Copy each line of the listing below exactly.

■ DATA FOR THIS EXERCISE:

▶

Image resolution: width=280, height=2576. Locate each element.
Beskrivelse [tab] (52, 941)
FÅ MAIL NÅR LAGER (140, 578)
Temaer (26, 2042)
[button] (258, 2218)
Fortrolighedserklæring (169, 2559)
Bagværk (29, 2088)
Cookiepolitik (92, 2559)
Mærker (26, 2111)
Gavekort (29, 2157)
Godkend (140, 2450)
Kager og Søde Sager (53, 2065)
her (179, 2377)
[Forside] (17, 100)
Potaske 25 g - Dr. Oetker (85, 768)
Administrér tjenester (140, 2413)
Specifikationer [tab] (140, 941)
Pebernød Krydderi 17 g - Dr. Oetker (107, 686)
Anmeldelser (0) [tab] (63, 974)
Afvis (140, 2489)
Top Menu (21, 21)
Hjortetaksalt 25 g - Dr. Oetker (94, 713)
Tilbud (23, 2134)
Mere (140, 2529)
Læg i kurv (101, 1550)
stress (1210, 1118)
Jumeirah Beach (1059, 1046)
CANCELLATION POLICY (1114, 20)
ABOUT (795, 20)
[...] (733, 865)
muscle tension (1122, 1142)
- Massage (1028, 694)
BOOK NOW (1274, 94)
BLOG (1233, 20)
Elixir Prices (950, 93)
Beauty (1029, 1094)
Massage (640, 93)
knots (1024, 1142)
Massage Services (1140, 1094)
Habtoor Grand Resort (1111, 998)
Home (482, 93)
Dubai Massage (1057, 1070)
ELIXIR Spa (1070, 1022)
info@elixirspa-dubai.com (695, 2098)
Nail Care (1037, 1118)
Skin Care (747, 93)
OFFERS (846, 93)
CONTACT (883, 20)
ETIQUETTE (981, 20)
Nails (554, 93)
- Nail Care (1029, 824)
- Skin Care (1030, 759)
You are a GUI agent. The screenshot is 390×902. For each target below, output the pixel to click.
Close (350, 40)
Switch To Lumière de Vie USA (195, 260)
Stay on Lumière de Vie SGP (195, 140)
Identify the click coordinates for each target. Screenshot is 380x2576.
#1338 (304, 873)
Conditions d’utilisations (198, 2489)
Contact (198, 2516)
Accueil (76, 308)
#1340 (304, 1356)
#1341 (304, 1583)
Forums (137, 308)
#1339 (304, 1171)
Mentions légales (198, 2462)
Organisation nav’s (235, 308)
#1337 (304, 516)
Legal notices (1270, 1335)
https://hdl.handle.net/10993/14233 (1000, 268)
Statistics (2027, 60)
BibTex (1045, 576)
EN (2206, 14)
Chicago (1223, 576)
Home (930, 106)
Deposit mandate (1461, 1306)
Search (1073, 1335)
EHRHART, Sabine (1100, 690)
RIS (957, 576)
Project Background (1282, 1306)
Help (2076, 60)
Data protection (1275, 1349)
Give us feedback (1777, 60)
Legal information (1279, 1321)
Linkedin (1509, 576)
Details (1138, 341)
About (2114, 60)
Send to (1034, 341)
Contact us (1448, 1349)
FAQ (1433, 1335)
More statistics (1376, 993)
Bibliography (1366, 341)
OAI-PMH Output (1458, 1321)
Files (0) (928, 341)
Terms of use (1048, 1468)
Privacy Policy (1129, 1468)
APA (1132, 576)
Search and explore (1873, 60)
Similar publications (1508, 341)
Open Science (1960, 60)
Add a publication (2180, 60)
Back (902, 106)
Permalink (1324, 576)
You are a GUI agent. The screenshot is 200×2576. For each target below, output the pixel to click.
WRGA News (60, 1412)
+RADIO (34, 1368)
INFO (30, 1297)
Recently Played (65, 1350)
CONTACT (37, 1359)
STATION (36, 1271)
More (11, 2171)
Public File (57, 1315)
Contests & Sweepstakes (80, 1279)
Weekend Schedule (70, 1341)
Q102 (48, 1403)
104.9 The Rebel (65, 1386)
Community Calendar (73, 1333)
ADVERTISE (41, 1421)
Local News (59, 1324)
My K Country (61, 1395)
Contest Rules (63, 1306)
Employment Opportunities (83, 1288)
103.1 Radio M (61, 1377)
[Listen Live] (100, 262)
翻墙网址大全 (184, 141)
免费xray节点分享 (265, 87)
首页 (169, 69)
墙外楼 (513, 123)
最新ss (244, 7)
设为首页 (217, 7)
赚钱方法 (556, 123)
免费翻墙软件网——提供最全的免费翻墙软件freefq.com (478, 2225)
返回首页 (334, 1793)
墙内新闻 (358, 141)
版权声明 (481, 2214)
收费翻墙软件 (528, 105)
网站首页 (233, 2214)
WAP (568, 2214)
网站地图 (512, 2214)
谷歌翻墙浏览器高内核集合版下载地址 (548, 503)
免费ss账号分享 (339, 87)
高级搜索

◀

■ TASK SOLUTION:
Image resolution: width=280, height=2576. Locate each element.
Beskrivelse [tab] (52, 941)
FÅ MAIL NÅR LAGER (140, 578)
Temaer (26, 2042)
[button] (258, 2218)
Fortrolighedserklæring (169, 2559)
Bagværk (29, 2088)
Cookiepolitik (92, 2559)
Mærker (26, 2111)
Gavekort (29, 2157)
Godkend (140, 2450)
Kager og Søde Sager (53, 2065)
her (179, 2377)
[Forside] (17, 100)
Potaske 25 g - Dr. Oetker (85, 768)
Administrér tjenester (140, 2413)
Specifikationer [tab] (140, 941)
Pebernød Krydderi 17 g - Dr. Oetker (107, 686)
Anmeldelser (0) [tab] (63, 974)
Afvis (140, 2489)
Top Menu (21, 21)
Hjortetaksalt 25 g - Dr. Oetker (94, 713)
Tilbud (23, 2134)
Mere (140, 2529)
Læg i kurv (101, 1550)
stress (1210, 1118)
Jumeirah Beach (1059, 1046)
CANCELLATION POLICY (1114, 20)
ABOUT (795, 20)
[...] (733, 865)
muscle tension (1122, 1142)
- Massage (1028, 694)
BOOK NOW (1274, 94)
BLOG (1233, 20)
Elixir Prices (950, 93)
Beauty (1029, 1094)
Massage (640, 93)
knots (1024, 1142)
Massage Services (1140, 1094)
Habtoor Grand Resort (1111, 998)
Home (482, 93)
Dubai Massage (1057, 1070)
ELIXIR Spa (1070, 1022)
info@elixirspa-dubai.com (695, 2098)
Nail Care (1037, 1118)
Skin Care (747, 93)
OFFERS (846, 93)
CONTACT (883, 20)
ETIQUETTE (981, 20)
Nails (554, 93)
- Nail Care (1029, 824)
- Skin Care (1030, 759)
You are a GUI agent. The screenshot is 390×902. For each target below, output the pixel to click.
Close (350, 40)
Switch To Lumière de Vie USA (195, 260)
Stay on Lumière de Vie SGP (195, 140)
Identify the click coordinates for each target. Screenshot is 380x2576.
#1338 (304, 873)
Conditions d’utilisations (198, 2489)
Contact (198, 2516)
Accueil (76, 308)
#1340 (304, 1356)
#1341 (304, 1583)
Forums (137, 308)
#1339 (304, 1171)
Mentions légales (198, 2462)
Organisation nav’s (235, 308)
#1337 (304, 516)
Legal notices (1270, 1335)
https://hdl.handle.net/10993/14233 (1000, 268)
Statistics (2027, 60)
BibTex (1045, 576)
EN (2206, 14)
Chicago (1223, 576)
Home (930, 106)
Deposit mandate (1461, 1306)
Search (1073, 1335)
EHRHART, Sabine (1100, 690)
RIS (957, 576)
Project Background (1282, 1306)
Help (2076, 60)
Data protection (1275, 1349)
Give us feedback (1777, 60)
Legal information (1279, 1321)
Linkedin (1509, 576)
Details (1138, 341)
About (2114, 60)
Send to (1034, 341)
Contact us (1448, 1349)
FAQ (1433, 1335)
More statistics (1376, 993)
Bibliography (1366, 341)
OAI-PMH Output (1458, 1321)
Files (0) (928, 341)
Terms of use (1048, 1468)
Privacy Policy (1129, 1468)
APA (1132, 576)
Search and explore (1873, 60)
Similar publications (1508, 341)
Open Science (1960, 60)
Add a publication (2180, 60)
Back (902, 106)
Permalink (1324, 576)
You are a GUI agent. The screenshot is 200×2576. For each target below, output the pixel to click.
WRGA News (60, 1412)
+RADIO (34, 1368)
INFO (30, 1297)
Recently Played (65, 1350)
CONTACT (37, 1359)
STATION (36, 1271)
More (11, 2171)
Public File (57, 1315)
Contests & Sweepstakes (80, 1279)
Weekend Schedule (70, 1341)
Q102 (48, 1403)
104.9 The Rebel (65, 1386)
Community Calendar (73, 1333)
ADVERTISE (41, 1421)
Local News (59, 1324)
My K Country (61, 1395)
Contest Rules (63, 1306)
Employment Opportunities (83, 1288)
103.1 Radio M (61, 1377)
[Listen Live] (100, 262)
翻墙网址大全 (184, 141)
免费xray节点分享 (265, 87)
首页 (169, 69)
墙外楼 (513, 123)
最新ss (244, 7)
设为首页 (217, 7)
赚钱方法 (556, 123)
免费翻墙软件网——提供最全的免费翻墙软件freefq.com (478, 2225)
返回首页 (334, 1793)
墙内新闻 (358, 141)
版权声明 (481, 2214)
收费翻墙软件 (528, 105)
网站首页 (233, 2214)
WAP (568, 2214)
网站地图 (512, 2214)
谷歌翻墙浏览器高内核集合版下载地址 (548, 503)
免费ss账号分享 (339, 87)
高级搜索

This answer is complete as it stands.